■ DOCUMENT EXCERPT:
The unprecedented zeal of Turkish President Recep Tayyip Erdogan's purge, after an attempted military coup on July 15, has attracted condemnation from international partners and damaged ties with allies in Europe and further afield. Erdogan has accused exiled cleric Fethullah Gülen of masterminding the coup, and his global efforts to crack down on Gülen's religious movement Hizmet have shifted Turkey's political battleground to the streets of foreign cities.


Thousands demonstrated in support of Erdogan in the German city of Cologne yesterday, after German authorities refused to extradite local Gülenists to Turkey or shut down their institutions. Other European countries with significant Turkish diasporas, such as Austria, Belgium, and the Netherlands, have seen large pro-Erdogan rallies while Gülen supporters have received death threats.


While some Turkish allies like Somalia and Azerbaijan closed Gülen-linked schools, hospitals, and universities, others like Kyrgyzstan and Indonesia have declined to follow suit. Perhaps the country that gives Erdogan the biggest headache is the United States, where authorities appear reluctant to extradite Gülen, now living in Pennsylvania. The Turkish president engaged in a war of words with a top U.S. general, telling him to "know his place" and accusing him of supporting the coup plotters.


It's clear that what is happening in Turkey is no longer restricted to the country's borders.



WHAT TO LOOK FOR TODAY

  • Parades and tea parties to celebrate England's largest county on Yorkshire Day.
  • Greece eases the capital controls imposed last year to lure back billions of euros.


MOUNTING EVIDENCE MH370 "GLIDED" INTO OCEAN

There's increasing evidence that MH370, the Malaysia Airlines flight that disappeared in March 2014, might have been flown into water. Senior air crash investigator Larry Vance says it's likely that someone was in control of the plane until the very end, which would put the wreckage in a different area from the zone currently being searched. Read more from the New Zealand Herald.


TOKYO ELECTS FIRST FEMALE GOVERNOR

Yuriko Koike, a former minister of Japan's governing party, won a landslide victory as the world's largest urban area elected its first female governor. The Japan Times reports that the 64-year-old, who defied her party by running against its official candidate, will seek to rein in costs in hosting the 2020 Olympics after financial scandals ousted her predecessors.


— MY GRAND-PERE'S WORLD

A Khlong Time Ago — Bangkok, 1993


TEXAS "CAMPUS CARRY" LAW GOES INTO EFFECT

A controversial law allowing concealed handguns on university campuses in the U.S. state of Texas goes into effect today, which is also the 50th anniversary of a deadly shooting at the University of Texas at Austin. Some universities designated "gun-free zones" on campus. Read more from the Fort Worth Star-Telegram.

■ INFORMATION PROVIDED:
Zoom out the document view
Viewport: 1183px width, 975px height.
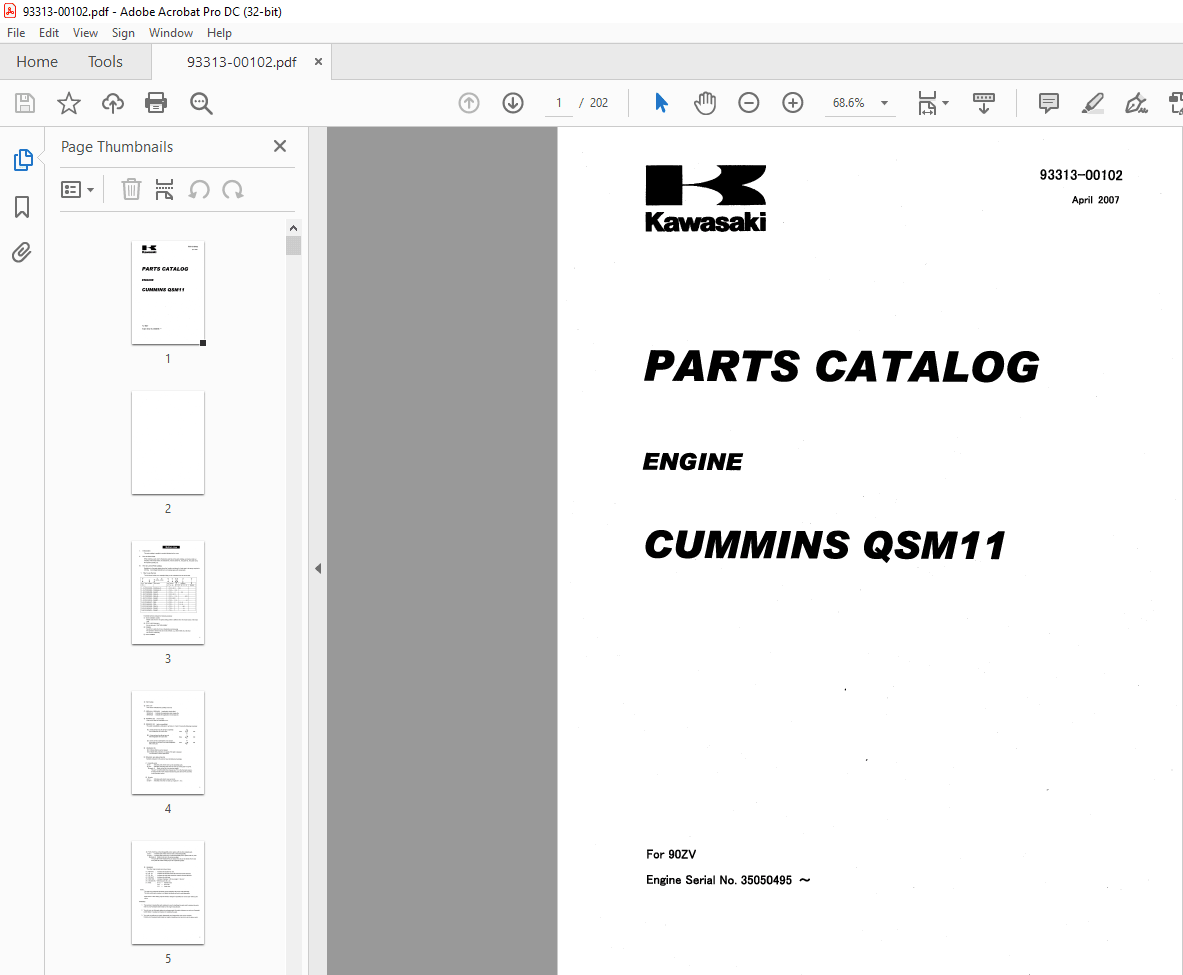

■ TASK BRIEF: Please say whether each statement agrees with the news digest, answering yes or no and quoting the words of the digest that decide it: (a) German authorities refused to extradite local Gülenists to Turkey; (b) Kyrgyzstan closed Gülen-linked schools; (c) Yuriko Koike ran as her party's official candidate. The data is not needed for what follows.

■ REPLY TO THE EXERCISE:
(a) Yes: "German authorities refused to extradite local Gülenists to Turkey or shut down their institutions."
(b) No: "others like Kyrgyzstan and Indonesia have declined to follow suit."
(c) No: "who defied her party by running against its official candidate."